Whether that statement is closer to Miz’s sincere side than performance side is impossible to tell. One planned storyline he makes sure to push forward is the long-simmering feud between him and Daniel Bryan. Miz insists he only has Bryan on his mind because someone put him there, rattling off a rat-a-tat answer that should keep the gears moving towards a future tussle.
“They’re not going to be talking about Daniel Bryan tonight,” Miz says. “What they’re going to be talking about is Miz at the All-Star Celebrity Softball Game. Hitting home runs, taking people yard. Striking people out. That’s what they’ll be talking about. Daniel Bryan is going to be imaginary. People are going to be going ‘What did he do tonight?’ Nothing. He did nothing. No one cares. All they care about is the Miz.”
That’s just about all the kayfabe he has time for though, other than giving away that the B-Team of Bo Dallas and Curtis Axel will win the Tag Team Championship later in the night. In a blink he’s back to working the crowd of reporters and riling up his softball competitors.
He jokingly gets in Wale’s face about the rapper’s line of Intercontinental Championship shoes that weren’t sent to Miz, even though he was the Intercontinental Champion at the time. Then he rails against his position assignment of shortstop even though he’s left handed, expressing his frustration loudly while doing squats like he’s trying to intimidate a ring opponent.
He expertly evades a question about Brock Lesnar’s wrestling status and just starts bragging again. This time, it’s to promise everyone that he’ll “knock [the ball] out of the entire stadium. I’m going to be the first to knock it out of the stadium, people are going to be going for the ball, the ball’s going to sell for millions of dollars.”
In the midst of all of that he takes 30 seconds to go full WWE and cut a wrestling promo for an imagined match with Yankees star Aaron Judge.

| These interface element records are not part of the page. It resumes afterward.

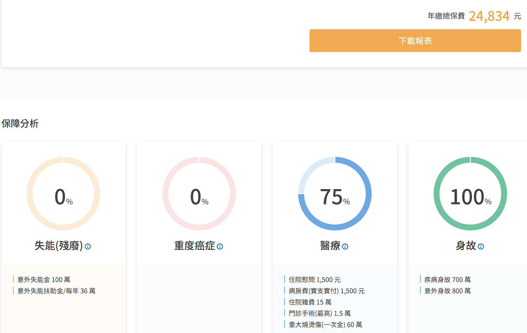Click 病房費(實支實付) 1,500 元 entry
The image size is (527, 333).
[x=326, y=291]
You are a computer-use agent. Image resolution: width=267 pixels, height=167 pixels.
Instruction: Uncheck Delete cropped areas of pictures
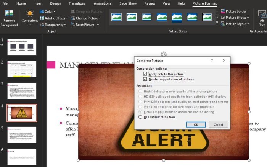pos(145,79)
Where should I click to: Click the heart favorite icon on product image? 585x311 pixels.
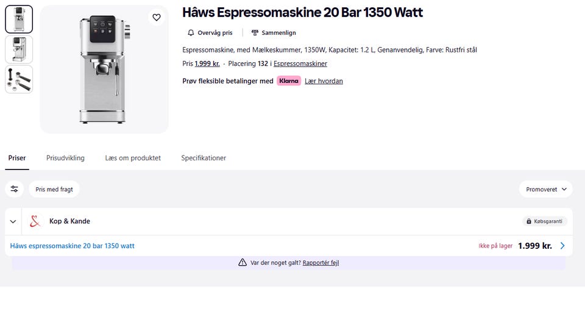click(157, 18)
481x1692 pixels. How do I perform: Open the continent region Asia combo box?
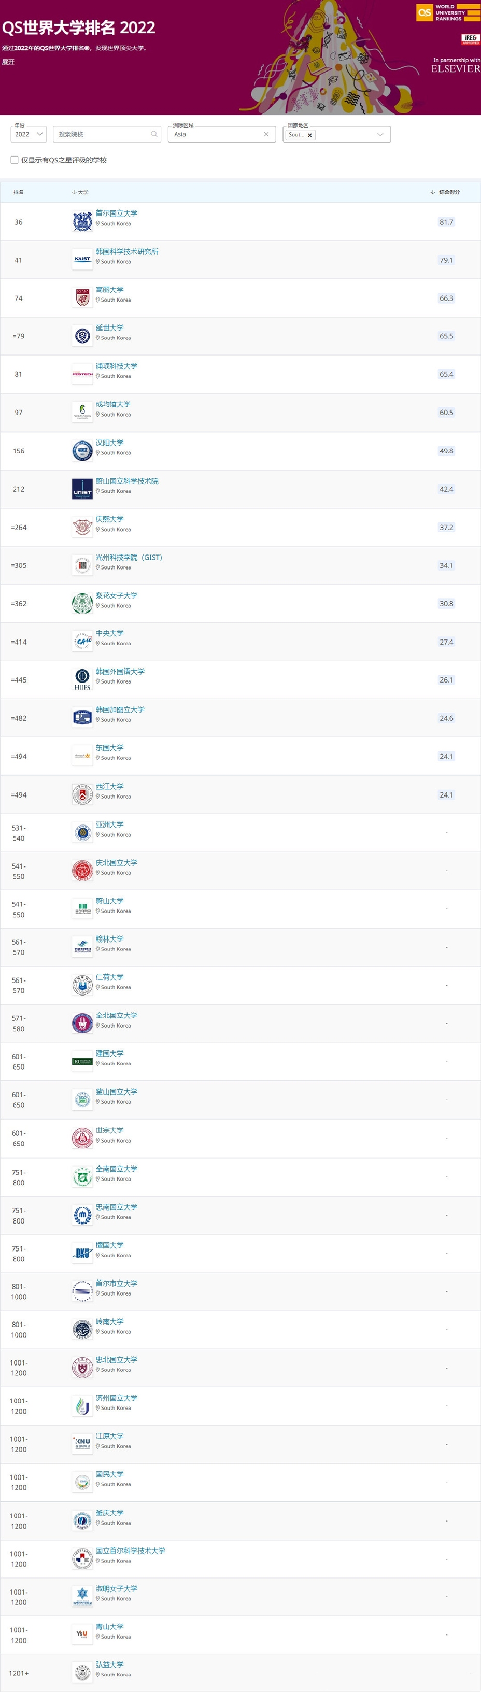point(221,134)
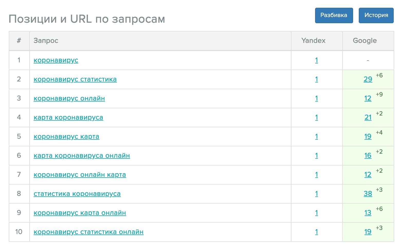Click Google position 21 link

(368, 117)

Miz’s penchant for over-the-top self promotion feeds his teammates and opponents alike. Jessica Mendoza doesn’t call him her team’s MVP (that would be Bernie Williams) but laughingly acknowledges that he thinks he’s the MVP. After Miz says he wants Olympic-gold medalist Jennie Finch’s fastest pitch, and that he’s excited to hit a home run off of it, Finch laughs says she thinks “he needs to be humbled, I think his ego needs to be busted.”
Mendoza and Finch’s appreciation of what Miz does — two objectively normal people who aren’t constantly immersed in the world of wrestling — is as good an example as any of how Miz’s larger-than-life enthusiasm can infect everyone around him. The fans still screaming for photos (which he will soon oblige with group selfies) seal the notion.
As teammates and wrestling partners come and go, the one thing that stays true is that it is all about The Miz. Because at the end of the day, he has to be his own biggest fan to keep the performance genuine. The veneer is the foundation of the acting somersaults he can’t stop doing. If The Miz loses faith in The Miz, he would slip away.
But he won’t anytime soon. When asked which of the present or former Challenge stars he thinks could follow him into the wrestling ring, Miz barely skips a beat. He looks directly into the camera, and growls his answer.
“Probably the most must-see superstar of all time The Miz. THAT’S IT.”